The generation and properties of human M2-like macrophages: potential candidates for CNS repair?

Regulation of the immune response seems to be a promising strategy for a successful central nervous system (CNS) repair, and macrophages are considered to be prospective candidates for cell therapy. Using low serum conditions we generated human anti-inflammatory M2-like macrophages from peripheral blood monocytes and compared these cells (termed Mφ3) with “standard” pro-inflammatory Mφ1 and anti-inflammatory Mφ2, generated in the presence of GM-CSF and M-CSF. We focused primarily on the differences in T-cell stimulatory activity and production of various cytokines, chemokines, and growth factors. Low serum conditions had no negative impact on macrophage yield, the largest of which was for Mφ3. We showed that Mφ3 more closely resembled Mφ2 than Mφ1. Mφ2 and particularly Mφ3, but not Mφ1 expressed relatively low levels of CD86 and failed to stimulate T-cell proliferation. In contrast to pro-inflammatory Mφ1, unstimulated Mφ3 produced significantly lower levels of pro-inflammatory cytokines (IL-1β, TNF-α, IL-6, IL-18, IL-12) and Th1/Th2-cytokines (IFN-γ, IL-2, IL-4) coupled with a higher IL-10 level. Moreover, concentrations of IL-1β and pro-inflammatory chemokines IL-8 and MCP-1 in Mφ-3 supernatants were lower not only when compared to Mφ1, but also to Mφ2 cultures.

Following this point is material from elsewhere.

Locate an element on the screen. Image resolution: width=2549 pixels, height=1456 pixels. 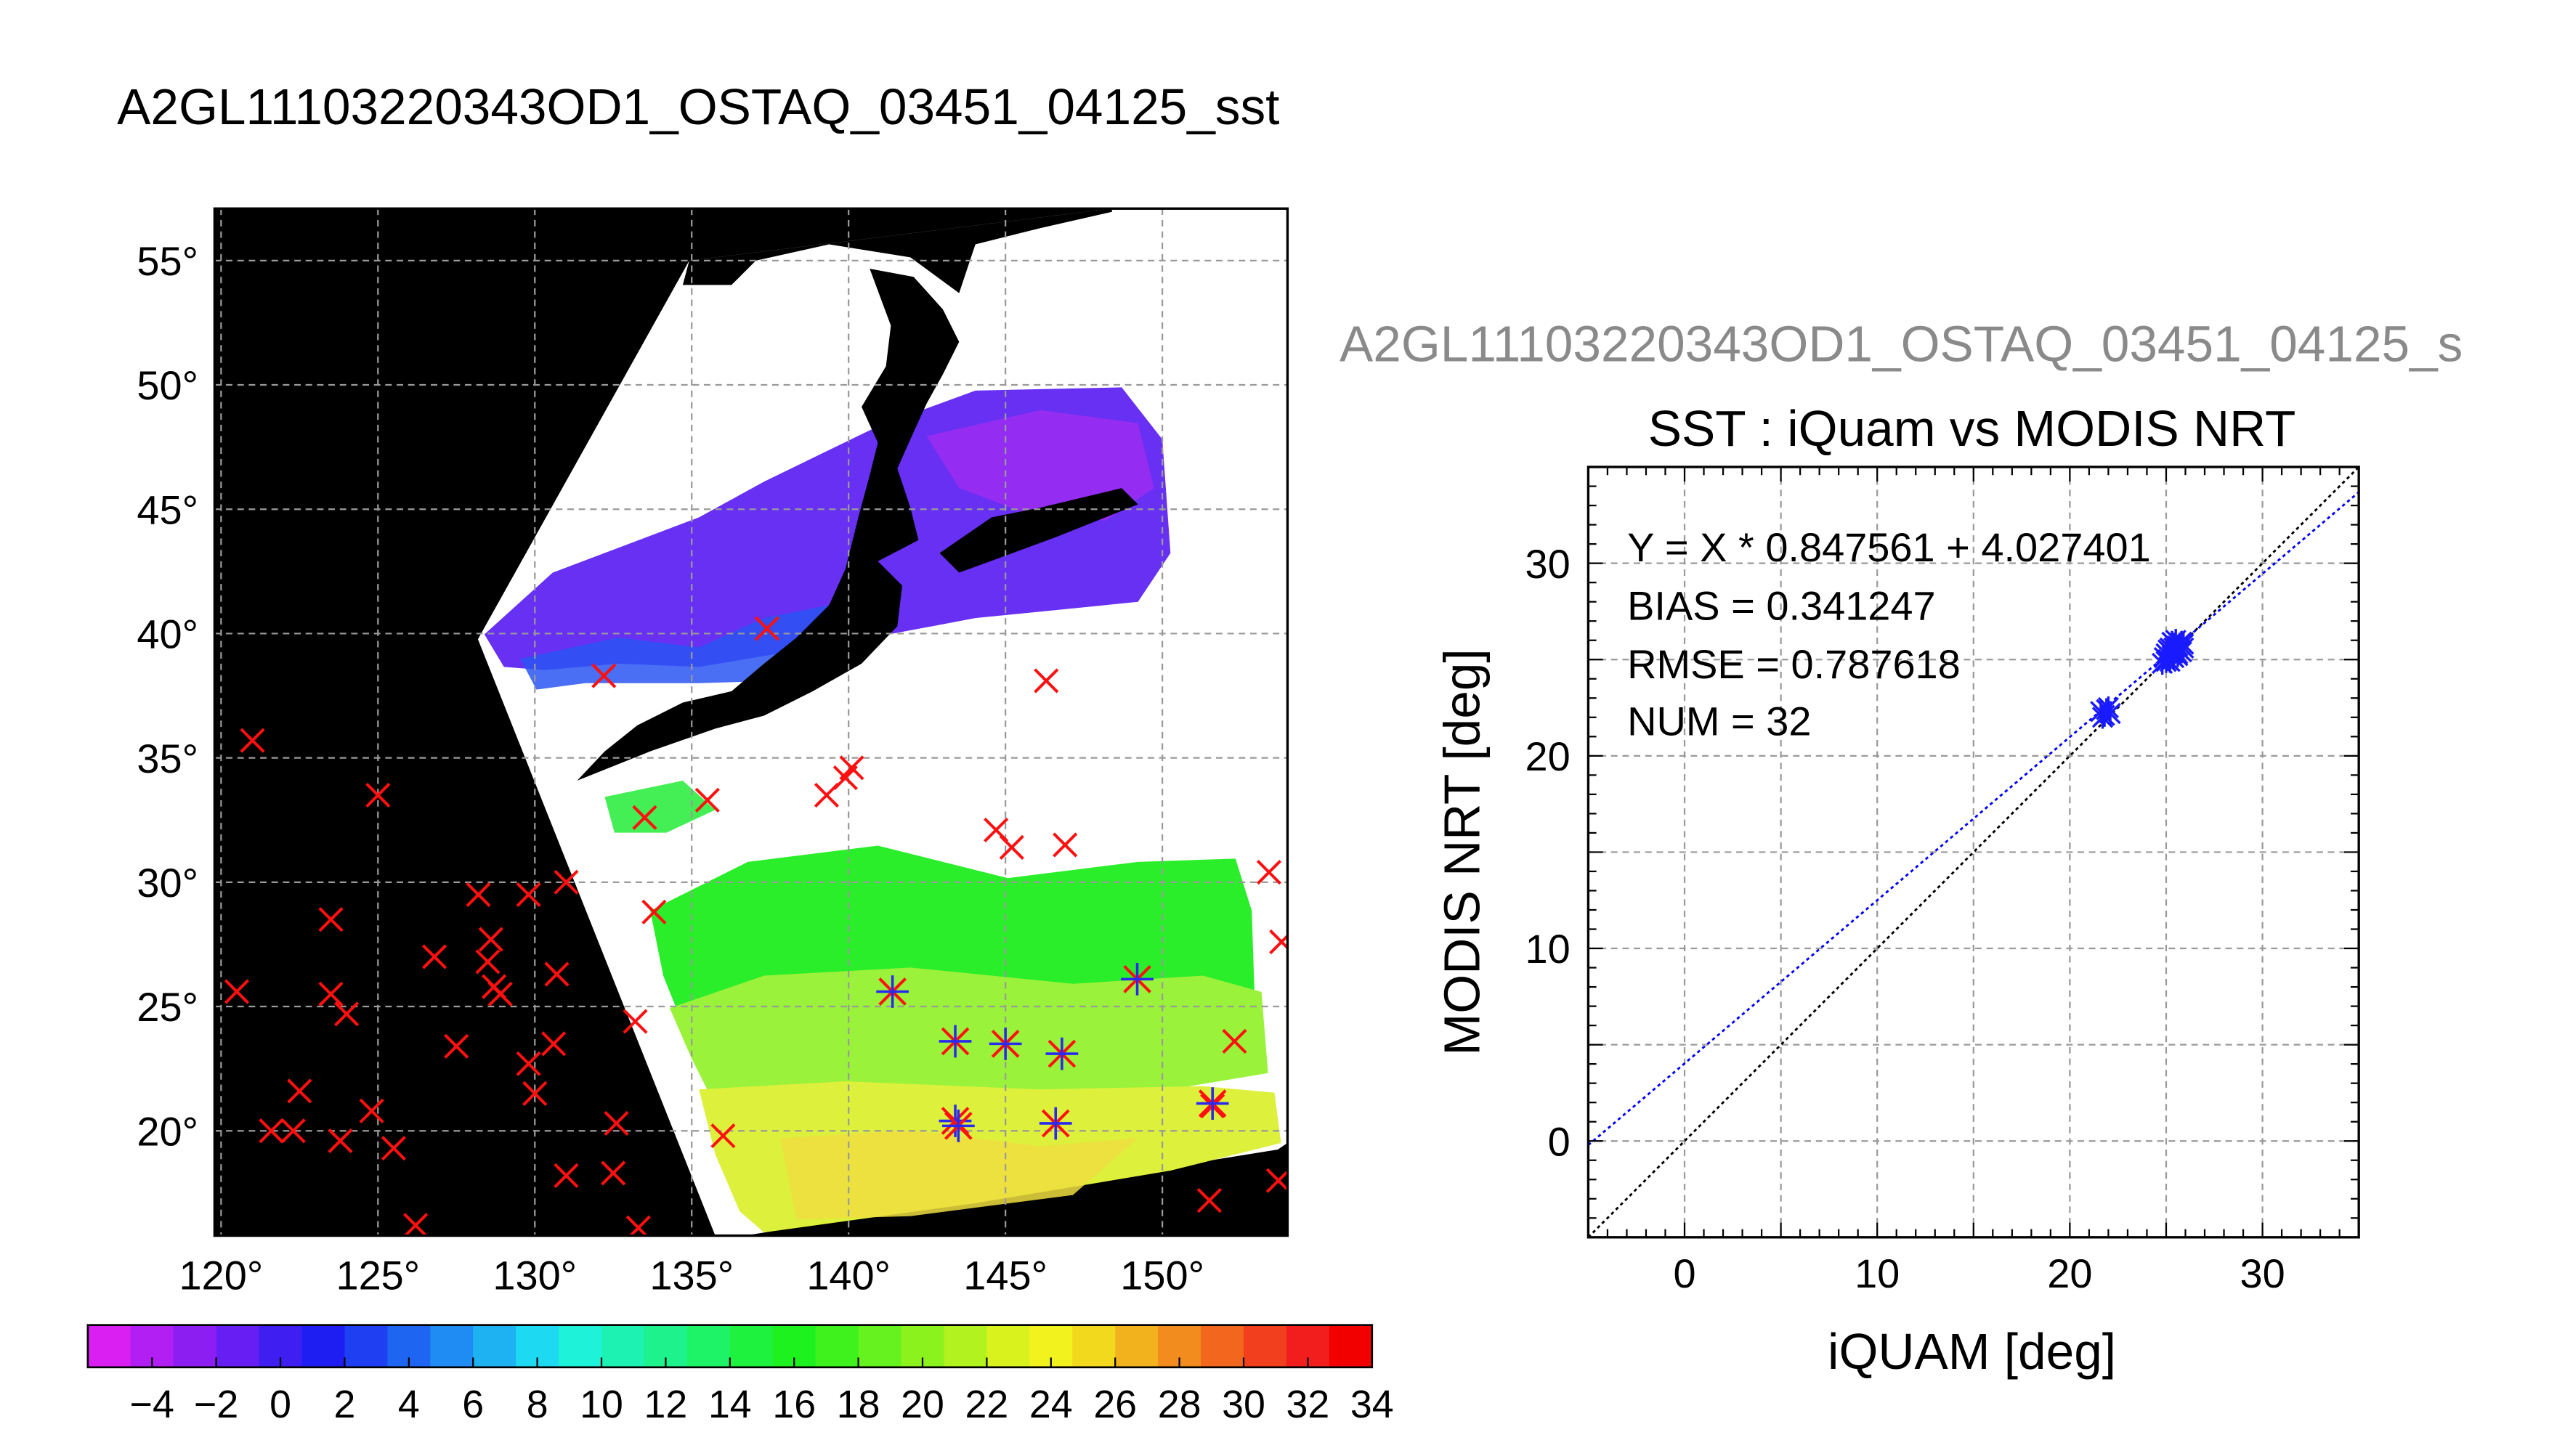
colorbar-tick-label: 22 is located at coordinates (987, 1404).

Like Mφ1 and Mφ2, Mφ3 was capable of producing neurotrophic- (BDNF, IGF-1), angiogenic- (VEGF), and other growth factors (EPO, G-CSF, FGF-basic, EGF) with neuroprotective and regenerative activity. In fact, IGF-1 production by Mφ-3 exceeds secretion of this factor by Mφ-1 and Mφ-2 by more than 25 fold. Thus, generated Mφ-3 represented M2-like macrophages with high regenerative potential.